Each line of the data needs to be transcribed exactly.

▶ **Data extracted from a collection**
□ □ □

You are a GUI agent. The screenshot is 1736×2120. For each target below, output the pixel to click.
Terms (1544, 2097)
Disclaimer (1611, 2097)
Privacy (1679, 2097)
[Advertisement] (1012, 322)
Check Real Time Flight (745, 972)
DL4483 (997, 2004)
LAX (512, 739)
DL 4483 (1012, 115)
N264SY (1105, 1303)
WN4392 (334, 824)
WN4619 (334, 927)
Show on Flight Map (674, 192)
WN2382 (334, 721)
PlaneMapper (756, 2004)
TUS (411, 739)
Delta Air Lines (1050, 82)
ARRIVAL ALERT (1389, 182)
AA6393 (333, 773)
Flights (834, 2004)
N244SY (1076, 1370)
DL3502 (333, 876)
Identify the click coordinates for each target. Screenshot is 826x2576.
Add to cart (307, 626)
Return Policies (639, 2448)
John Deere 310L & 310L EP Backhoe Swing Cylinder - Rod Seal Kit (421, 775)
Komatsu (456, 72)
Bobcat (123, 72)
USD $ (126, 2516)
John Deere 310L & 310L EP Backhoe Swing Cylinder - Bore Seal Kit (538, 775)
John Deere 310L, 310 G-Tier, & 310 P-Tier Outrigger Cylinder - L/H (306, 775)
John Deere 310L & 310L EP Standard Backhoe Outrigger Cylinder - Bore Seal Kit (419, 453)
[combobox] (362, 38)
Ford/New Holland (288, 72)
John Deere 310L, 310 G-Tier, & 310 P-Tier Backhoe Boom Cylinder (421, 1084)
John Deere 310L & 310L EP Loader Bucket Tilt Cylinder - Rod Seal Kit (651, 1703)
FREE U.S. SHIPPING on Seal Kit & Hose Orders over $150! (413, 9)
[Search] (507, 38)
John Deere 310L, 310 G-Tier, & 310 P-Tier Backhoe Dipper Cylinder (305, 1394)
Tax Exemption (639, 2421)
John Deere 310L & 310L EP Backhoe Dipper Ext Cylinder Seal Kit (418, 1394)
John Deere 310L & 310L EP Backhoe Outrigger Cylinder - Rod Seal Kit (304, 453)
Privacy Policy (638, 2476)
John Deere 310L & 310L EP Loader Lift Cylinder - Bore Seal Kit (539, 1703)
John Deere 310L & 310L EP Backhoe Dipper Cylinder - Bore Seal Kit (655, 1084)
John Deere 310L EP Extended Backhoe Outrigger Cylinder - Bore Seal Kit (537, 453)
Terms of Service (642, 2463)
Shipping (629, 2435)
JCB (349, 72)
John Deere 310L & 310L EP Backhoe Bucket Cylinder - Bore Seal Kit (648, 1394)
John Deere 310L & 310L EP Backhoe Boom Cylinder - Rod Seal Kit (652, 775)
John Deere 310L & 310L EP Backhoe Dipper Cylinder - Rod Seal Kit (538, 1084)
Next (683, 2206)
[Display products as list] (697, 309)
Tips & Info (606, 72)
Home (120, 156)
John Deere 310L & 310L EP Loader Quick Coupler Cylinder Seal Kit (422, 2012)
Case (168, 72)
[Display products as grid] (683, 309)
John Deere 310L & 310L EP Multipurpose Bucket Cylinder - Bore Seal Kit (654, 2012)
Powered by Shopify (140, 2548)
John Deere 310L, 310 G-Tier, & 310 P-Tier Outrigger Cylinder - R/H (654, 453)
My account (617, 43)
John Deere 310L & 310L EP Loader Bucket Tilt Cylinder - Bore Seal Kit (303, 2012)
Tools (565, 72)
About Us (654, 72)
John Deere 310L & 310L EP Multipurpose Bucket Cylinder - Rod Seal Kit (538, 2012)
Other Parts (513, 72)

□ □ □

▶ **Output of the task**
You are a GUI agent. The screenshot is 1736×2120. For each target below, output the pixel to click.
Terms (1544, 2097)
Disclaimer (1611, 2097)
Privacy (1679, 2097)
[Advertisement] (1012, 322)
Check Real Time Flight (745, 972)
DL4483 (997, 2004)
LAX (512, 739)
DL 4483 (1012, 115)
N264SY (1105, 1303)
WN4392 (334, 824)
WN4619 (334, 927)
Show on Flight Map (674, 192)
WN2382 (334, 721)
PlaneMapper (756, 2004)
TUS (411, 739)
Delta Air Lines (1050, 82)
ARRIVAL ALERT (1389, 182)
AA6393 (333, 773)
Flights (834, 2004)
N244SY (1076, 1370)
DL3502 (333, 876)
Identify the click coordinates for each target. Screenshot is 826x2576.
Add to cart (307, 626)
Return Policies (639, 2448)
John Deere 310L & 310L EP Backhoe Swing Cylinder - Rod Seal Kit (421, 775)
Komatsu (456, 72)
Bobcat (123, 72)
USD $ (126, 2516)
John Deere 310L & 310L EP Backhoe Swing Cylinder - Bore Seal Kit (538, 775)
John Deere 310L, 310 G-Tier, & 310 P-Tier Outrigger Cylinder - L/H (306, 775)
John Deere 310L & 310L EP Standard Backhoe Outrigger Cylinder - Bore Seal Kit (419, 453)
[combobox] (362, 38)
Ford/New Holland (288, 72)
John Deere 310L, 310 G-Tier, & 310 P-Tier Backhoe Boom Cylinder (421, 1084)
John Deere 310L & 310L EP Loader Bucket Tilt Cylinder - Rod Seal Kit (651, 1703)
FREE U.S. SHIPPING on Seal Kit & Hose Orders over $150! (413, 9)
[Search] (507, 38)
John Deere 310L, 310 G-Tier, & 310 P-Tier Backhoe Dipper Cylinder (305, 1394)
Tax Exemption (639, 2421)
John Deere 310L & 310L EP Backhoe Dipper Ext Cylinder Seal Kit (418, 1394)
John Deere 310L & 310L EP Backhoe Outrigger Cylinder - Rod Seal Kit (304, 453)
Privacy Policy (638, 2476)
John Deere 310L & 310L EP Loader Lift Cylinder - Bore Seal Kit (539, 1703)
John Deere 310L & 310L EP Backhoe Dipper Cylinder - Bore Seal Kit (655, 1084)
John Deere 310L EP Extended Backhoe Outrigger Cylinder - Bore Seal Kit (537, 453)
Terms of Service (642, 2463)
Shipping (629, 2435)
JCB (349, 72)
John Deere 310L & 310L EP Backhoe Bucket Cylinder - Bore Seal Kit (648, 1394)
John Deere 310L & 310L EP Backhoe Boom Cylinder - Rod Seal Kit (652, 775)
John Deere 310L & 310L EP Backhoe Dipper Cylinder - Rod Seal Kit (538, 1084)
Next (683, 2206)
[Display products as list] (697, 309)
Tips & Info (606, 72)
Home (120, 156)
John Deere 310L & 310L EP Loader Quick Coupler Cylinder Seal Kit (422, 2012)
Case (168, 72)
[Display products as grid] (683, 309)
John Deere 310L & 310L EP Multipurpose Bucket Cylinder - Bore Seal Kit (654, 2012)
Powered by Shopify (140, 2548)
John Deere 310L, 310 G-Tier, & 310 P-Tier Outrigger Cylinder - R/H (654, 453)
My account (617, 43)
John Deere 310L & 310L EP Loader Bucket Tilt Cylinder - Bore Seal Kit (303, 2012)
Tools (565, 72)
About Us (654, 72)
John Deere 310L & 310L EP Multipurpose Bucket Cylinder - Rod Seal Kit (538, 2012)
Other Parts (513, 72)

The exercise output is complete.